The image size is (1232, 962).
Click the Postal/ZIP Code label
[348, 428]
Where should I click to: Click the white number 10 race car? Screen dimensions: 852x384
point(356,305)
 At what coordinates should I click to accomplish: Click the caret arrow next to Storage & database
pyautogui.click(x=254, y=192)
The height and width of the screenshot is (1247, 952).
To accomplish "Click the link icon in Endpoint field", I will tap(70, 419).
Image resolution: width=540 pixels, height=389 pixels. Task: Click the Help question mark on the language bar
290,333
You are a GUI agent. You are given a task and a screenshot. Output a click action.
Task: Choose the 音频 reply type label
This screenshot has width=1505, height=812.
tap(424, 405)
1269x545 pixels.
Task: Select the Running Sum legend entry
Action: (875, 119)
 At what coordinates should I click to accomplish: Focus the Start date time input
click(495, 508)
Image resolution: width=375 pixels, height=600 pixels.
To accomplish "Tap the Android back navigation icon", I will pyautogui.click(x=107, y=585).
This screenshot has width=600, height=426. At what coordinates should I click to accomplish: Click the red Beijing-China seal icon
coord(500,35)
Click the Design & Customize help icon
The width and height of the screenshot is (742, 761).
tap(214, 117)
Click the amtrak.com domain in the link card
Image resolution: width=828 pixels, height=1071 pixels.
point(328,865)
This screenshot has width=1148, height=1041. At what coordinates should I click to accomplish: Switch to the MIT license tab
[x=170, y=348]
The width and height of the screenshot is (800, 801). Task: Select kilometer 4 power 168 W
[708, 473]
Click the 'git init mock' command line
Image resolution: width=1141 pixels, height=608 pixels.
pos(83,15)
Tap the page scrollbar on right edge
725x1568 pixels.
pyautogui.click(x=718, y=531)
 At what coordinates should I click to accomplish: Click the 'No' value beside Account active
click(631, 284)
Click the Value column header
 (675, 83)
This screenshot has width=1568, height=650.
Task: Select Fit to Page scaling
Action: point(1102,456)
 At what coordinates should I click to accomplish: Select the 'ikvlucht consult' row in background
|---|
- **Your instructions**:
Turn the listing, starting at the line that contains "This screenshot has width=600, height=426." and ending at the line that contains "coord(500,35)", into a two-column CSV with the headers instruction and click_point. Give one row per request, with its text and its answer each in a single quoted field and any line breaks replaced by spaces.

- **Result**:
instruction,click_point
"This screenshot has width=600, height=426. At what coordinates should I click to accomplish: Click the red Beijing-China seal icon","coord(500,35)"